Édouard Louis at twenty seven is already revered in France and around the world as a public intellectual, for his scathingly honest works on sexuality, class, and cruelty in France. And the world has took notice. Not one, but two stage adaptations of his books are coming to New York. From November 14th to the 21st, you can see The End of Eddy at Brooklyn Academy of Music and History of Violence at St. Ann’s Warehouse from November 13th to December 2st. The interview includes defining moments of Louis’ life involving working through shame with no safety net.
After all, he is gay; and every gay person, Louis thinks, is a born actor. As the child of a working-class family — his name was Eddy Bellegueule back then — in a northern French town of less than 1,500 people, he would drink beer, talk about soccer or make fun of girls. Every day, he said, was a performance, “to protect myself from homophobia and masculine violence.”
My last article featured a short excerpt of Abby Stein’s Becoming Eve.
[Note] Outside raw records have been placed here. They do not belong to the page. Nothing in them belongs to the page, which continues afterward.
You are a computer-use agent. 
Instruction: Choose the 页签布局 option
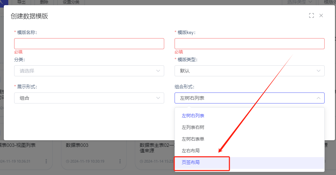pyautogui.click(x=190, y=163)

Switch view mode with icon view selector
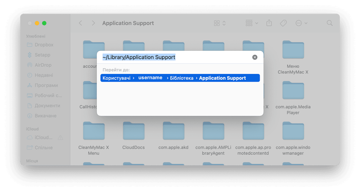[x=220, y=23]
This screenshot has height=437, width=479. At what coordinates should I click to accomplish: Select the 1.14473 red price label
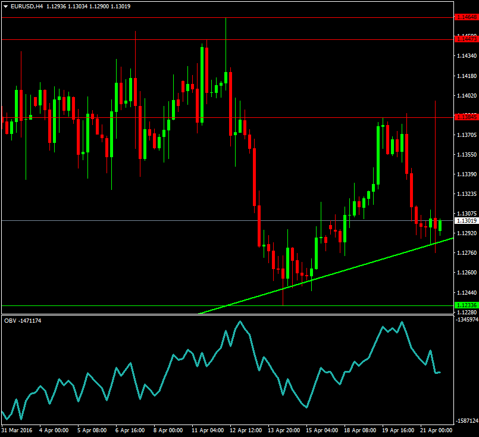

By chance, I happened upon a much longer excerpt published on Lithub and I just had to include it here again for Stein’s sharp and humorous dialogue amidst a great deal of unimaginable isolation and pain. Here, she captures what it was like to be under such a watchful gaze at Yeshiva school, when she had lived previously before coming out as a trans woman:
I showered every day. I didn’t mind waking up early, and showering made me feel better. Somehow it made me feel a bit more feminine, more me.
“Um, I use Dove soap and Head & Shoulders shampoo,” I told Eliezer Duvid, showing him the products I had in my hands.
“Really? This is what you are using?” he replied, seeming shocked. “They don’t look or smell like something a Hasidic boy should use. Do you have to use a pink soap bar?” he asked.
I looked down at my soap. “This is what my mother gave me, and it’s what we use at home,” I replied, acting as though I’d never really noticed it before. In truth, I was very much aware that my soap could be considered feminine. But it was something I could get away with, even in an all-boys’ school, and I didn’t feel I needed to defend it.
“Are there any yeshiva rules against using specific soaps and shampoos?” I asked Eliezer Duvid, getting a little annoyed.“Well, no,” he said.
“Do you ask all the students which kind of soap they use?” I asked him next.
“No, I don’t,” he answered.
“What do you want from me, then?” I asked.